Andy Fletcher z Depeche Mode nie żyje
Ostatnie miesiące zafundowały miłośnikom muzyki Depeche Mode istny rollercoaster emocjonalny. W maju świat obiegła druzgocąca wiadomość o śmierci Andy’ego Fletchera – jednego z współzałożycieli kultowego zespołu z Basildon. Wielu zaczęło wówczas zastanawiać się, czy powrót DM będzie jeszcze w ogóle możliwy. Kiedy już w październiku grupa zapowiedziała powrót z albumem „Memento Mori”, było to dla jej fanów niemałym zaskoczeniem. Choć do premiery płyty zostało jeszcze nieco czasu, frontman Depeche Mode w rozmowie z Pawłem Jaworem z RMF FM zdecydował się uchylić rąbka tajemnicy na temat nowego materiału.
Depeche Mode i „Memento Mori”
„Memento Mori”, najnowsza płyta zespołu Depeche Mode, ma ukazać się w marcu 2023 roku. Materiał na nowy krążek powstawał już po śmierci nieodżałowanego Fletcha. Jak zdradził nam Dave Gahan, tytuł albumu nie nawiązuje jednak do tego tragicznego dla zespołu wydarzenia.
To nie z powodu Fletchera. Oczywiście, nie możemy przestać o tym myśleć. Jednak tytuł albumu był już wcześniej sugerowany, kilka miesięcy przed śmiercią Fletchera. Miał na to wpływ temat piosenek, które są o życiu i jego szybkim przemijaniu oraz o tym, jak może być ono ci odebrane w każdej chwili. W naszych piosenkach (…) nawiązujemy do istoty śmierci i do tego, że kiedyś wszyscy musimy umrzeć – wyjaśnia lider Depeche Mode.
Dave Gahan o śmierci Andy’ego Fletchera
Nagłe odejście Andy’ego Fletchera było niezwykle bolesnym ciosem dla pozostałych członków Depeche Mode oraz dla wszystkich sympatyków zespołu. Jednocześnie cała sytuacja bardzo zbliżyła do siebie Davida i Martina Gore’a.

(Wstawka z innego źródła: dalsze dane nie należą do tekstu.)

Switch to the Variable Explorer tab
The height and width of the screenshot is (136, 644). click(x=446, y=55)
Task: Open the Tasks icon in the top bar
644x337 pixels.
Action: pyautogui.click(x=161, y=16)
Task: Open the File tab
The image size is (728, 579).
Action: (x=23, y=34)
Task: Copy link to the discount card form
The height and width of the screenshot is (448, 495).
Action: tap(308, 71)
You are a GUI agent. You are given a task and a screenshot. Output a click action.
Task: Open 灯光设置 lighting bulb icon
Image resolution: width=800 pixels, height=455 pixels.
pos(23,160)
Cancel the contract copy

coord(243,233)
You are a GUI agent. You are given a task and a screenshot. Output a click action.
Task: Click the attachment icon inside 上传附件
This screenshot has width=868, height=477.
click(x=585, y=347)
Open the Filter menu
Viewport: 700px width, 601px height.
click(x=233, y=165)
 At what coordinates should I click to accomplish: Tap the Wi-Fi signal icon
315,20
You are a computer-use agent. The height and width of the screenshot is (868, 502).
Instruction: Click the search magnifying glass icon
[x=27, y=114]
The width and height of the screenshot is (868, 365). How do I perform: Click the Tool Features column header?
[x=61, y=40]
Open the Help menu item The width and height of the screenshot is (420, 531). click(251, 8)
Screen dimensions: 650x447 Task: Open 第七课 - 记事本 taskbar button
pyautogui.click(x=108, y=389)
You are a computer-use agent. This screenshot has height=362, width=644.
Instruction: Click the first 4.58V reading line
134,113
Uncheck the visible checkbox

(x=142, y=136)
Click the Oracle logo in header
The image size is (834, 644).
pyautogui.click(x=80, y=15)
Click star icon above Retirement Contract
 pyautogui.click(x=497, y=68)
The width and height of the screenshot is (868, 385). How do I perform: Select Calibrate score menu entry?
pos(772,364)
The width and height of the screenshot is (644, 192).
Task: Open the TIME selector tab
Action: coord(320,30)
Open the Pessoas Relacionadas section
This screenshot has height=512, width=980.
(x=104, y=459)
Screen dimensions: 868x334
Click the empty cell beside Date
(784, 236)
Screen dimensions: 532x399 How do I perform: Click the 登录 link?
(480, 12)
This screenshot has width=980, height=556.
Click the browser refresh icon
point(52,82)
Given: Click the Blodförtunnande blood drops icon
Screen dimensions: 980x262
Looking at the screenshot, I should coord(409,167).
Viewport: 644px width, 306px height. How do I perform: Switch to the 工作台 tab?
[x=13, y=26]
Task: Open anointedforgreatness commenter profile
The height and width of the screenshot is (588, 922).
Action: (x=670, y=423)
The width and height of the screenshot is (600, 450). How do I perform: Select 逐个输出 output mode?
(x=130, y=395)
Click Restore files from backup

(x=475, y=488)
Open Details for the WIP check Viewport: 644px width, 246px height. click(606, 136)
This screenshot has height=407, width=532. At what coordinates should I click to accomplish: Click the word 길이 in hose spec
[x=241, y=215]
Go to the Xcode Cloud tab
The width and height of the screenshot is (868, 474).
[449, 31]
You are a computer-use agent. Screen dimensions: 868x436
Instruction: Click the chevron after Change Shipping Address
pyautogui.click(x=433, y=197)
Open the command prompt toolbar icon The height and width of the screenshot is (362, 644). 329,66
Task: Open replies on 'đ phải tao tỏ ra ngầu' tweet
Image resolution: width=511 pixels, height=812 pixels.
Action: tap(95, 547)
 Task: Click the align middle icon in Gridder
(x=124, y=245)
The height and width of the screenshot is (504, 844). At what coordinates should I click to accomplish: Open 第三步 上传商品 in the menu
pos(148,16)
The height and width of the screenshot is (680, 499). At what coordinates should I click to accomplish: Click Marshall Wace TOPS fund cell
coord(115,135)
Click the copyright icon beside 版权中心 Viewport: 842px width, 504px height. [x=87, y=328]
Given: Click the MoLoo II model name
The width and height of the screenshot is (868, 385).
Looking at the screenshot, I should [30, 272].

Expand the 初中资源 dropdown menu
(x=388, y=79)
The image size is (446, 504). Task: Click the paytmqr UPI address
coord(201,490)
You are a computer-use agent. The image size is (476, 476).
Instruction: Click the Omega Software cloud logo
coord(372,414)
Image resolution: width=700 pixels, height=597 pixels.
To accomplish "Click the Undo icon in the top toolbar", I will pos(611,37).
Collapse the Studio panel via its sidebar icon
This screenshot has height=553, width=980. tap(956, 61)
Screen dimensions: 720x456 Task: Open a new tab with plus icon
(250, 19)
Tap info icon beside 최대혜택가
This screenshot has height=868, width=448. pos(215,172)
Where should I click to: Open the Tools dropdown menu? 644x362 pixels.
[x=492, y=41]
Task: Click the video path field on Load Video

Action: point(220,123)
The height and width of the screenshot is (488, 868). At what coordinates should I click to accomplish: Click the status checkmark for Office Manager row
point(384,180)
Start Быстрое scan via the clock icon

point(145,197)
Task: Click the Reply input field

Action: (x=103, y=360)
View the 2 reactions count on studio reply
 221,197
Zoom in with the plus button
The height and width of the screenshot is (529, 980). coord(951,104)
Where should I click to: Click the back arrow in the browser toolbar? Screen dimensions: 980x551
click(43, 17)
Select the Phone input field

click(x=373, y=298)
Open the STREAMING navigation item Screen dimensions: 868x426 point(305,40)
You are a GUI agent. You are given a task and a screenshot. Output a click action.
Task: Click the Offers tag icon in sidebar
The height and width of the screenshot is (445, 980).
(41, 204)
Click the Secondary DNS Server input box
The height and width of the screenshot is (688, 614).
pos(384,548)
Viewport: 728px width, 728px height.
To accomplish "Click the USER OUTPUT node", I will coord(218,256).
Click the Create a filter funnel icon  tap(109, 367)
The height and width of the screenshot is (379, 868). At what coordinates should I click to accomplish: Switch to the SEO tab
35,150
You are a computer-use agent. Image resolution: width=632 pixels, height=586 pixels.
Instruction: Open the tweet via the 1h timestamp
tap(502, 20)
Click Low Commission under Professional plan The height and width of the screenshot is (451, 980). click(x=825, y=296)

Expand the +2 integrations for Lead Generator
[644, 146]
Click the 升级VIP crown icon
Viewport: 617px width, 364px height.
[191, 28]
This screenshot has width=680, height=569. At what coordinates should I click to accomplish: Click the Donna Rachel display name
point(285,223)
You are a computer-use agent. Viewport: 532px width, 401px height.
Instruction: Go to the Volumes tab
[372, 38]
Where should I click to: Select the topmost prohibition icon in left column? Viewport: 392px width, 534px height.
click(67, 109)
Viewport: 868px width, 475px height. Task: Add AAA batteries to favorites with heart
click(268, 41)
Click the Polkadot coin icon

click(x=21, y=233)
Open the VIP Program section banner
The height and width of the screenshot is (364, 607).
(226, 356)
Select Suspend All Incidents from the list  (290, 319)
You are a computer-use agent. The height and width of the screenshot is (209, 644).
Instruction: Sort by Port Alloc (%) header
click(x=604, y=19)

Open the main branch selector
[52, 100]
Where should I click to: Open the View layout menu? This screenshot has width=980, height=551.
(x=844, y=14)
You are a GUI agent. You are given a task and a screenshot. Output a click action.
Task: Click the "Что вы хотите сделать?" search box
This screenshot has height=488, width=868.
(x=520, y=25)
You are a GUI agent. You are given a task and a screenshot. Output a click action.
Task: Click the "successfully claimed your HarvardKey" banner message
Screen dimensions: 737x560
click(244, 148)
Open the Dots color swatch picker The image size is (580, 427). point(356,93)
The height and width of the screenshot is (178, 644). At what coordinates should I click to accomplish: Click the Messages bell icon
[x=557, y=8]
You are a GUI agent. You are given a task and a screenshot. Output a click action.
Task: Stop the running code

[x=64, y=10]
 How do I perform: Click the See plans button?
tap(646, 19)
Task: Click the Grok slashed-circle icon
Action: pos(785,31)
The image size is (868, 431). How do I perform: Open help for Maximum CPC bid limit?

Tęsknimy za nim z Martinem, tak jak oczywiście jego przyjaciele i, co ważniejsze, rodzina – jego żona i dzieci. To było coś, czego nie mogliśmy się spodziewać. Niestety nie zdążył usłyszeć żadnej piosenki, nad którą pracowałem z Martinem, nie słyszał żadnej wersji demo, nie był częścią tej płyty, ale w trakcie nagrywania zarówno ja, jak i Martin czuliśmy, że jest tu z nami – powiedział Pawłowi Jaworowi wokalista DM.
Nie ma go już z nami, ale tęsknimy za nim i dziwne jest robić to wszystko bez niego. (…) Śmierć Fletchera sprawiła, że Martin i ja musieliśmy działać razem. Podjęliśmy decyzję, żeby współpracować i użyć naszych mocnych stron, by odnaleźć przyjaźń, która zawsze między nami była. Martin opisał to jako zejście się dwóch długo zagubionych braci. Staraliśmy się poznać siebie nawzajem po raz pierwszy w ciągu 40 lat i udało nam się. Dziwnie jest mówić: „znam kogoś od 40 lat i teraz zaczynam się z nim przyjaźnić”. Utrata Fletchera w pewnym sensie to sprawiła – przyznaje Gahan.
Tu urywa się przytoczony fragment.